JSV – Qual é a principal crítica contra a municipalização do ensino secundário?
MR – A municipalização gera privatização gradual das escolas secundárias. Não queremos mais pagar para estudar. Alguns pais disseram: meu filho vai perder o ano, e no próximo ano terei que continuar pagando sua educação. Não. Nós estamos perdendo um ano para no próximo ano não pagarmos mais pela educação.
FM – Aqui no Liceu Experimental Artístico se paga para estudar?
MR – Aqui pagamos anualmente. São 60 mil pesos ao ano [R$ 240 ao ano]. Mesmo sendo pouco, se pode ver que existe lucro. O dinheiro entra na escola, mas não reflete em qualidade. Como se pode ver, a estrutura é totalmente precária, está derrubada, e isso nos atrapalha muito.
JSV – Quantas escolas públicas estão sob administradores privados?
MR – Ainda são poucas as que estão sob administração privada. Mas essa é uma orientação do governo, que tende a expandir. O Estado passa dinheiro às Corporações que administram as escolas. As escolas com administrações privatizadas são as que apresentam mais problemas, porque a existência do lucro retira dinheiro da qualidade da educação.
JSV – Você se lembra de outra repressão policial ao movimento estudantil tão violenta como a do dia 4 de agosto?
MR – Não. A policia ficou bastante descontrolada. Eles querem bloquear o movimento com a força, mas isso não será tão fácil. Ou conseguimos algo concreto, assinado, com data marcada, ou não vamos parar de lutar. O governo terá que liberar as manifestações, porque caso não o faça, vai continuar acontecendo o mesmo que aconteceu no dia 4. Muitos de nossos pais foram manifestar-se junto a nós, e foram reprimidos igual, asfixiados pelo gás lacrimogêneo, golpeados. Há muitos estudantes que estão presos até hoje. Há um caso de desaparecimento, de um estudante da universidade “Academia de Humanismo Cristão”. Ele foi preso dia 4 de agosto às 20h30 na Rua Santa Isabel com a Rua Carmen e desapareceu. Ainda não sabemos onde ele está.
FM – E os advogados estão procurando?
MR – Sim, estão tentando localizá-lo.
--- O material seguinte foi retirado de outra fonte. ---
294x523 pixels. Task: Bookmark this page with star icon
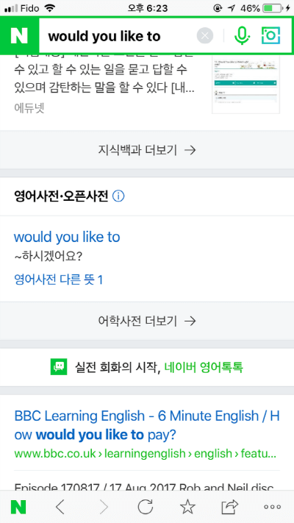click(187, 507)
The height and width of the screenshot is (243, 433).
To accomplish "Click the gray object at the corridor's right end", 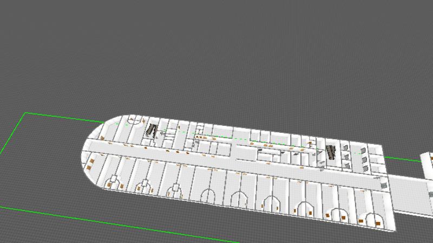I will 384,185.
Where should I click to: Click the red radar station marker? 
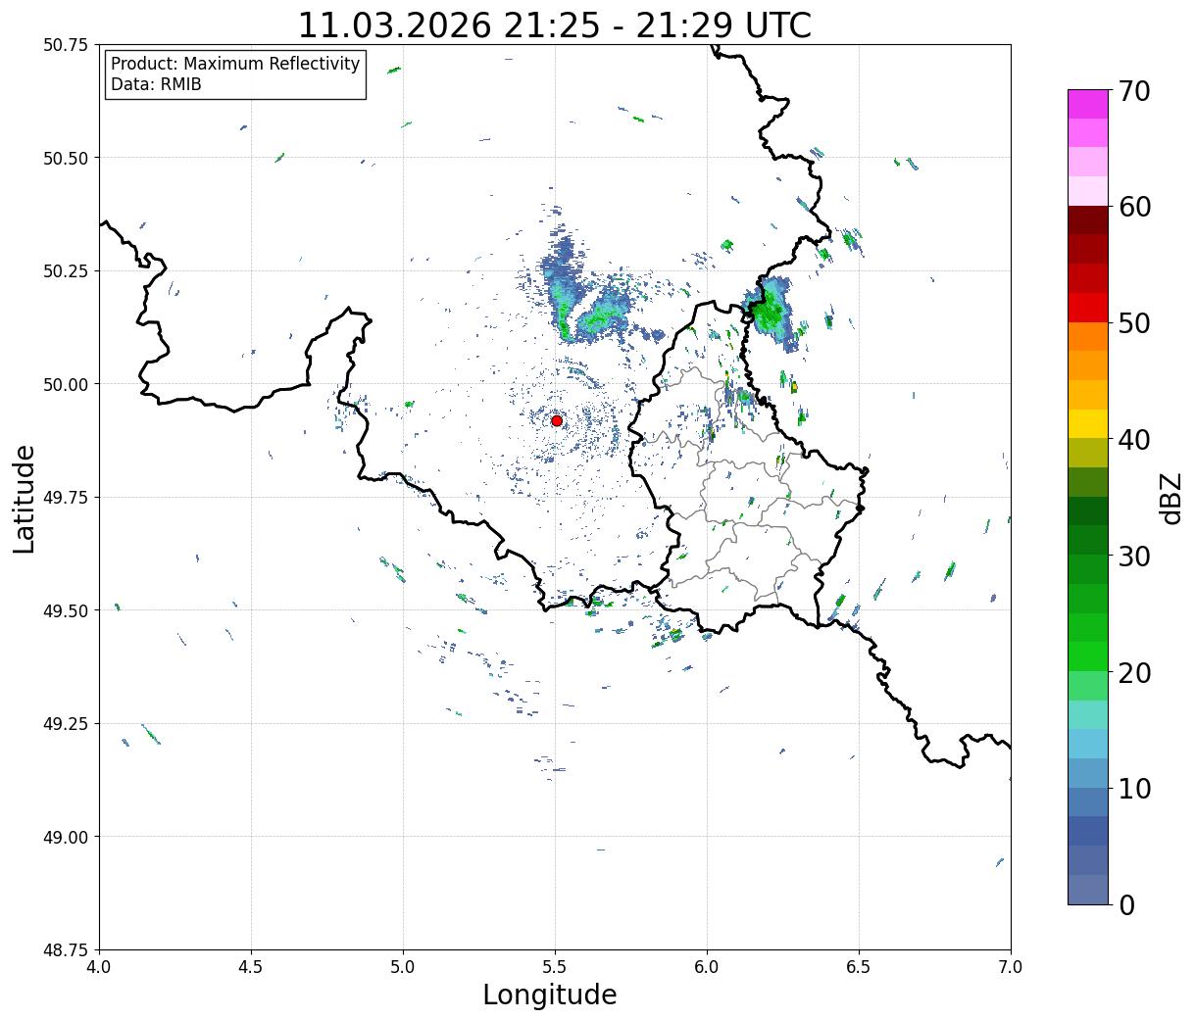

A questão é que isso não pode acontecer num país com democracia, em que se supõe que tudo é transparente, se supõe que há direito de manifestação pública e política. Não pode passar o mesmo que passava na ditadura, se estamos num regime democrático.
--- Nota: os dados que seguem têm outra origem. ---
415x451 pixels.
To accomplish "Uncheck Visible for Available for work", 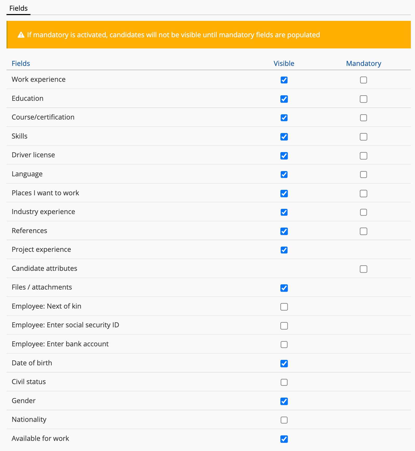I will (x=284, y=439).
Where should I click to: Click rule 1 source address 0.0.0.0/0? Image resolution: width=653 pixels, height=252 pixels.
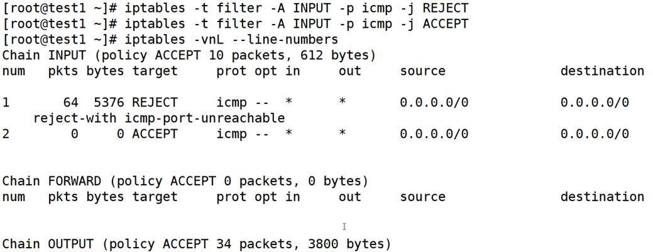pos(434,102)
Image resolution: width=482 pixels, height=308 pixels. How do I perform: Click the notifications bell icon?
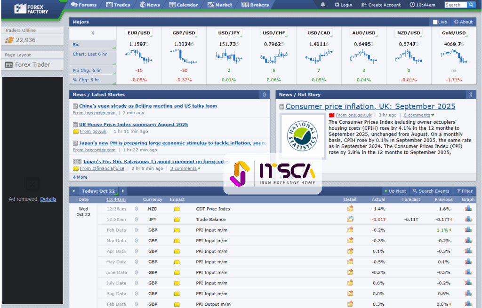[323, 5]
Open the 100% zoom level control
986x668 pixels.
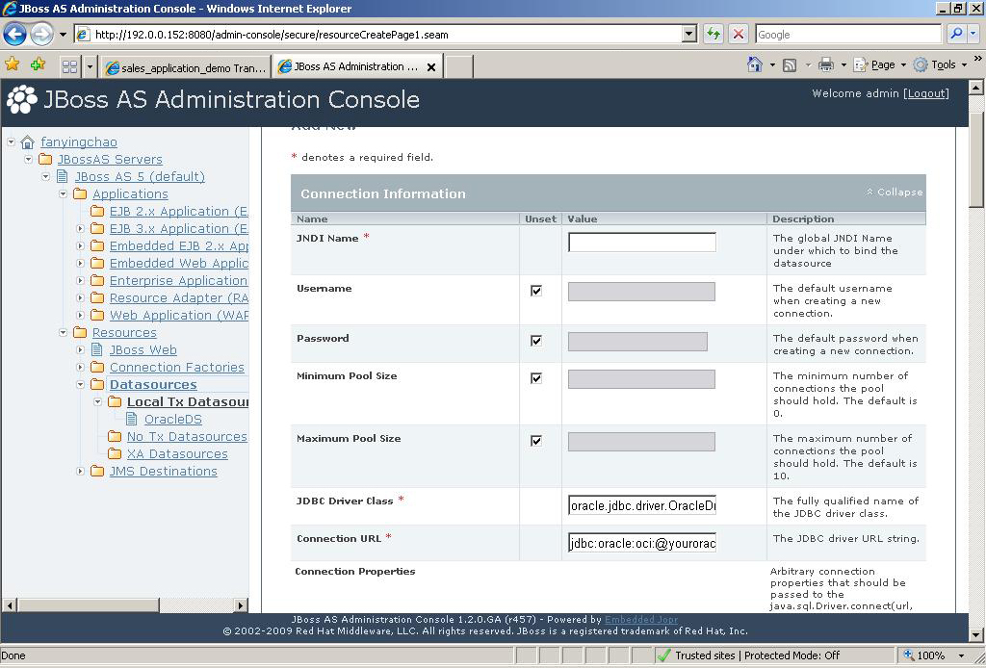(x=932, y=655)
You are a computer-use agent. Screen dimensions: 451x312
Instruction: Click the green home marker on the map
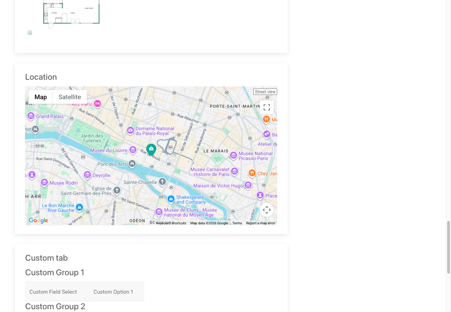point(151,148)
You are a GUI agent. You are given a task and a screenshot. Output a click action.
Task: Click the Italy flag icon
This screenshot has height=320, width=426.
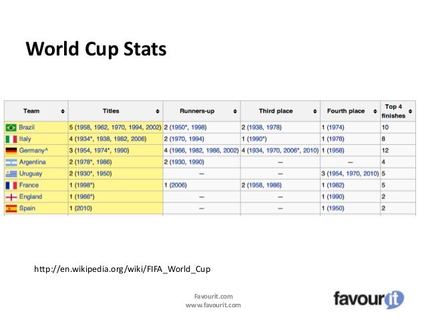tap(11, 138)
JSV – Os estudantes que foram presos e já foram liberados contaram sobre as práticas da polícia com os detidos?
MR – Eu já fui preso. E sim, eles golpeiam os estudantes, nos asfixiam na rua, nos batem bastante. O que é o vandalismo que eles nos acusam não é nada perto do que eles fazem com a gente. Eles têm armas de guerra. O que uma pedra pode fazer contra um caminhão de aço blindado? Às vezes a polícia é violenta sem que nós façamos nada. Dia 4, nós estávamos parados em uma esquina com cartazes do movimento, nem sequer era na rua, era na calçada. E fomos reprimidos por mais de 6 horas!
JSV – Depois do rechaço dos estudantes ao projeto insuficiente do governo, a CONFECh [Confederação dos Estudantes Universitários do Chile] anunciou que espera um novo projeto na próxima semana, que dessa vez responda efetivamente às reivindicações. Vocês se juntam a essa perspectiva?
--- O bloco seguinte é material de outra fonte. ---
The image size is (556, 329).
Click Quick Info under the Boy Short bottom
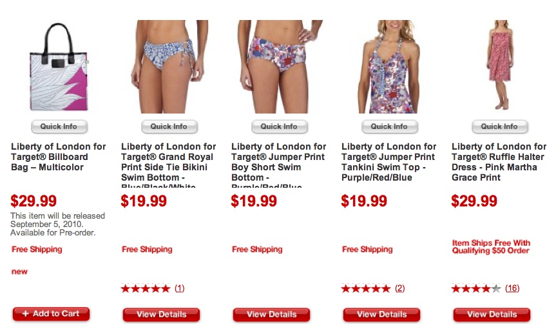[x=280, y=126]
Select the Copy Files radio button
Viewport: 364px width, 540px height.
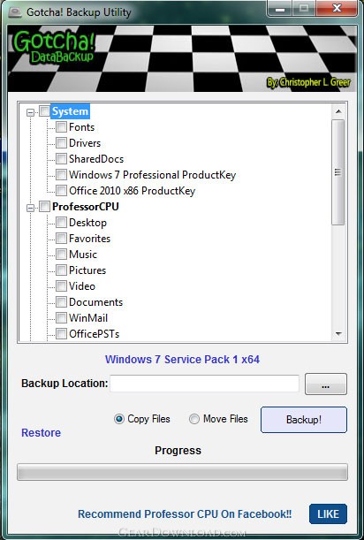tap(119, 419)
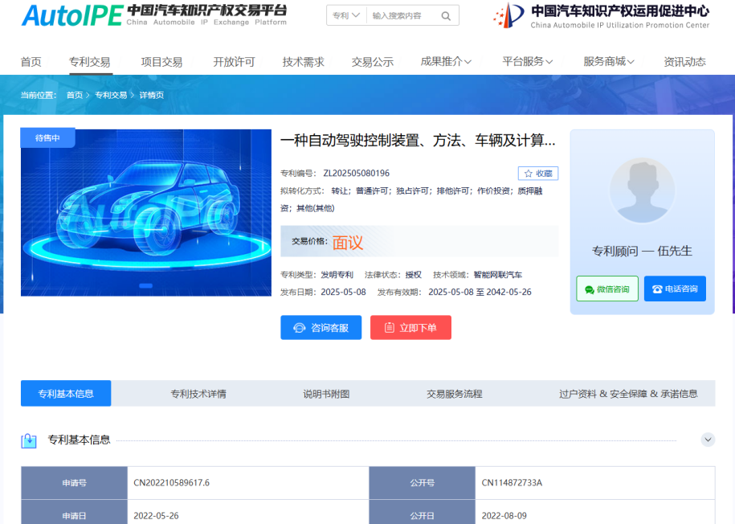
Task: Click the 专利交易 breadcrumb link
Action: pyautogui.click(x=111, y=95)
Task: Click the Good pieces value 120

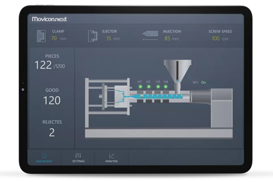Action: click(x=51, y=100)
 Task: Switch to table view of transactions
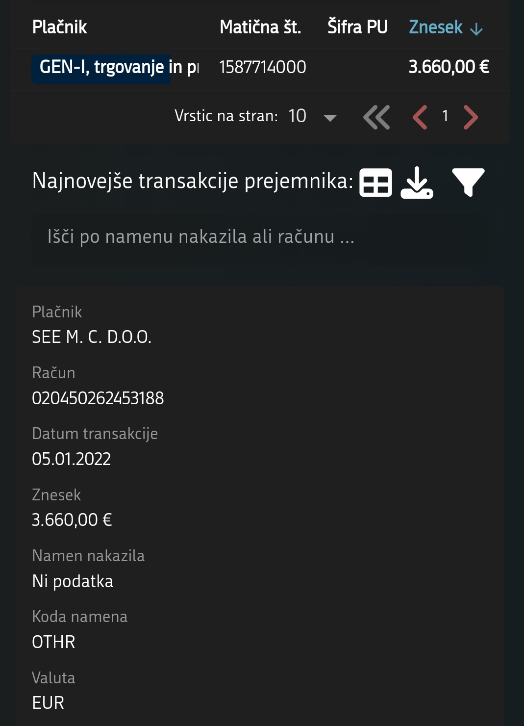(375, 182)
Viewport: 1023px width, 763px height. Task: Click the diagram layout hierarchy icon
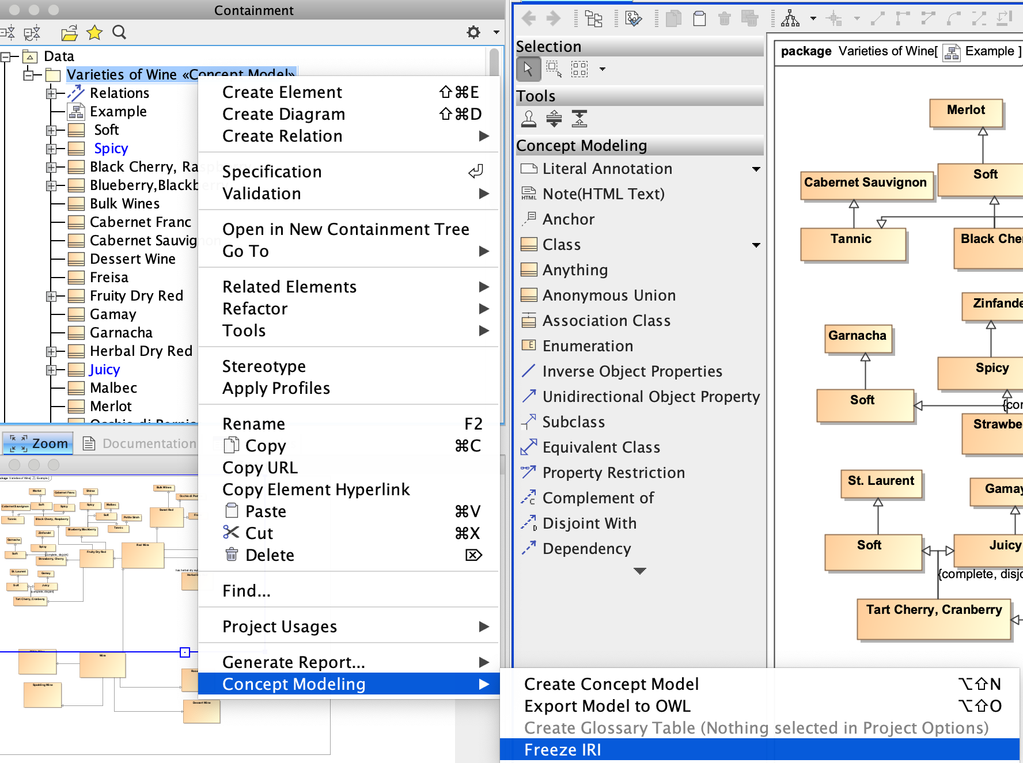(790, 19)
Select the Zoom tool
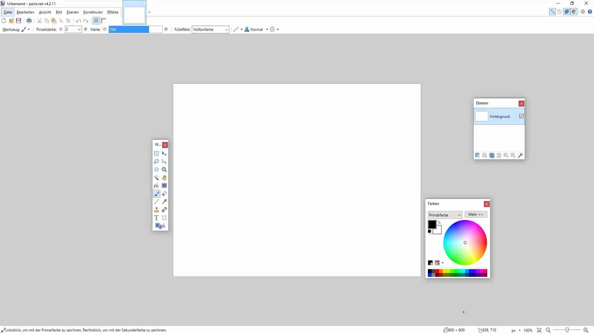The width and height of the screenshot is (594, 334). click(164, 169)
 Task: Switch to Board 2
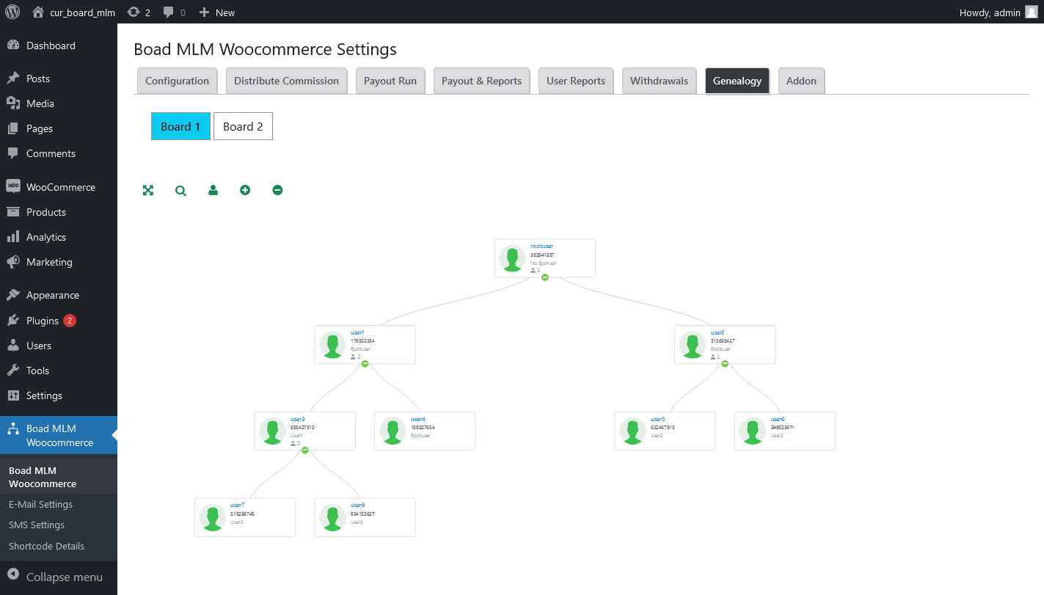coord(243,126)
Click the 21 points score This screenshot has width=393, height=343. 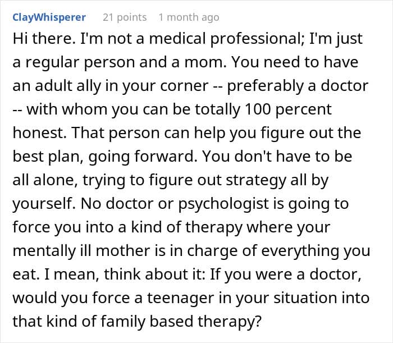tap(125, 17)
MR – Nós esperamos todos os dias que algo seja proposto pelo governo, que nos entreguem uma solução boa. Nós estamos muito preocupados com os alunos em greve de fome. Alguns estão pensando em fazer uma greve seca, o que seria vital. Nós defendemos a cima de tudo a unidade entre todos os setores do movimento, universitários, secundários, professores. Temos que nos juntar mais fortemente, e produzir uma negociação baseada em um conjunto comum de reivindicações. A CONFECh produziu uma negociação parcial e nós queremos ampliar e unificar o processo de negociação. Quanto mais esperamos, mais o descontentamento aumenta. Partimos com um descontentamento gigante, e não vamos encerrar o movimento com um ainda maior.
* Fernanda Melchionna é vereadora do PSOL de Porto Alegre.
** Joana Salém Vasconcelos é historiadora e colaboradora da Secretaria de Relações Internacionais do PSOL.